::: Text segment :::

William Ivey Long is one of the most prolific—and highest paid—costumers on Broadway.

Long was raised in a theatrical family. He spent the first three years of his life living in the stage-left dressing room of Raleigh Little Theater's amphitheater where his father, William Sr., worked as technical director and his mother, Mary, acted and designed costumes. After studying design at the Yale School of Drama (where he roomed with Sigourney Weaver and Meryl Streep), Long moved to New York in the mid-'70s, settling into the Chelsea Hotel. For a few years he worked as an unpaid apprentice for couturier and fellow Chelsea Hotel tenant Charles James, but then in 1978 a friend from Yale hooked him up with a gig designing costumes for a revival of Gogol's The Inspector General. When he earned a Drama Desk award for his costuming work on 1979's The 1940s Radio Hour, a career was born.

:::

(Written task 1) According to the text about William Ivey Long, where did Long settle after moving to New York in the mid-'70s?
(Written task 2) In the text about William Ivey Long, switch "apprentice" to "assistant" and write out the passage starting with "Long was raised" and going on through "career was born.".
The lines after this point have no connection to the text about William Ivey Long.

::: Given material :::

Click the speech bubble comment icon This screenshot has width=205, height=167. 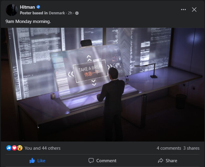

:::

(Complete output 1) He settled into the Chelsea Hotel.

(Complete output 2)
Long was raised in a theatrical family. He spent the first three years of his life living in the stage-left dressing room of Raleigh Little Theater's amphitheater where his father, William Sr., worked as technical director and his mother, Mary, acted and designed costumes. After studying design at the Yale School of Drama (where he roomed with Sigourney Weaver and Meryl Streep), Long moved to New York in the mid-'70s, settling into the Chelsea Hotel. For a few years he worked as an unpaid assistant for couturier and fellow Chelsea Hotel tenant Charles James, but then in 1978 a friend from Yale hooked him up with a gig designing costumes for a revival of Gogol's The Inspector General. When he earned a Drama Desk award for his costuming work on 1979's The 1940s Radio Hour, a career was born.